**Kutipan**
◆ ◆ ◆ ◆ ◆ ◆ ◆
Diiringi para dewa dan bidadari-bidadari serta roh leluhur melakukan yoga.
Di sisi lain, pada setiap bulan purnama diyakini pula Dewa Bulan melakukan yoga.
Karena itu, umat diharapkan membuat persembahan sesuai kemampuan.
Untuk dipersembahkan kepada para dewa, terutama kepada Dewi Bulan.
Sesajen yang patut dipersembahkan saat bulan Purnama adalah penek kuning dengan lauk daging ayam putih siungan panggang, prayascita luih, dan reresik.
Dilengkapi pula dengan segehan agung satu tanding.
Upacara dilakukan di tempat suci pemujaan milik keluarga atau sanggah / merajan.
Serta pula di tempat suci untuk umum, seperti pura dan parhyangan.
Pada malam harinya umat diharapkan melakukan yoga semadi.
Hari itu juga berbarengan dengan Kajeng Kliwon.
Dalam Sundarigama disebutkan, tata cara pelaksanaan saat Kajeng Kliwon sama dengan Kliwon.
Namun ditambah dengan segehan warna 5 ditata dalam satu wadah.
Tempat mempersembahkan sesajen itu adalah di jalan keluar-masuk perumahan, di samping pintu masuk.
Sesajen berupa canang Lengawangi, Buratwangi, canang yasa, canang gantal, yang ditempatkan di atas dan dipersembahkan kepada Durgadewi.
Lalu sesajen yang di bawah ditujukan kepada Sang Durga Bhucari, Kala Bhucari, dan Bhuta Bhucari.
Pahalanya penghuni rumah akan mendapatkan keselamatan dan kesempurnaan.
Sebab jika tidak membuat persembahan seperti itu, ketiga Bhucari ini akan memohon izin kepada Durgadewi untuk membencanai dan menganggu penghuni rumah.
Membuat penyakit, mengundang guna-guna, seperti desti teluh dan menimbulkan berbagai hama penyakit.
Bahkan memasang pemusnah untuk memusnahkan vibrasi kekuatan rumah.
Sehingga para dewata kabur dan memberi kesempatan bagi bala pasukan Sang Hyang Adikala.
Terutama pasukan Bhatari Durga untuk melakukan perusakan.
Hal penting lainnya, perlu diingat bahwa pada hari Selasa Kliwon atau disebut Anggarakasih juga memiliki makna mencintai diri sendiri dan harus dilakukan setiap saat.
◆ ◆ ◆ ◆ ◆ ◆ ◆
**Bahan Terkumpul**

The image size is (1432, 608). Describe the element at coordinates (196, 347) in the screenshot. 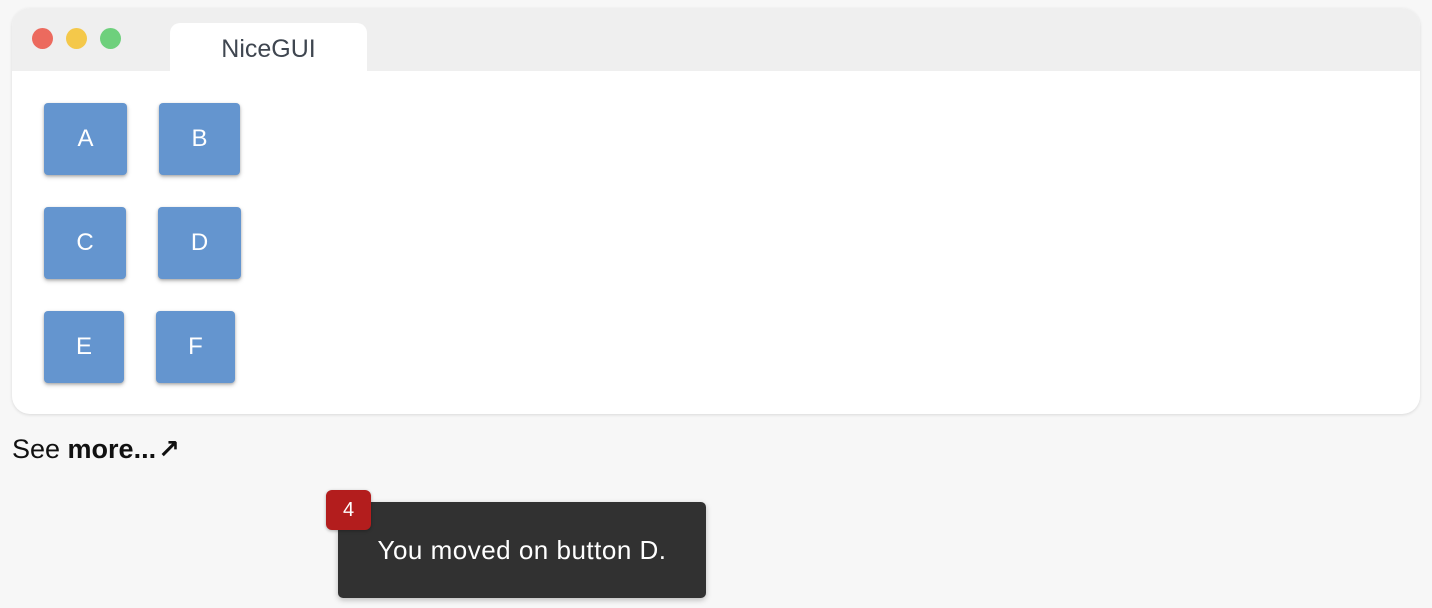

I see `button-f: F` at that location.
◆ ◆ ◆ ◆ ◆ ◆ ◆
**Tugas Anda**
Menurut kutipan, di mana sesajen saat Kajeng Kliwon dipersembahkan? Tolong jawab dengan singkat.

**Hasil Latihan**
Di jalan keluar-masuk perumahan, di samping pintu masuk.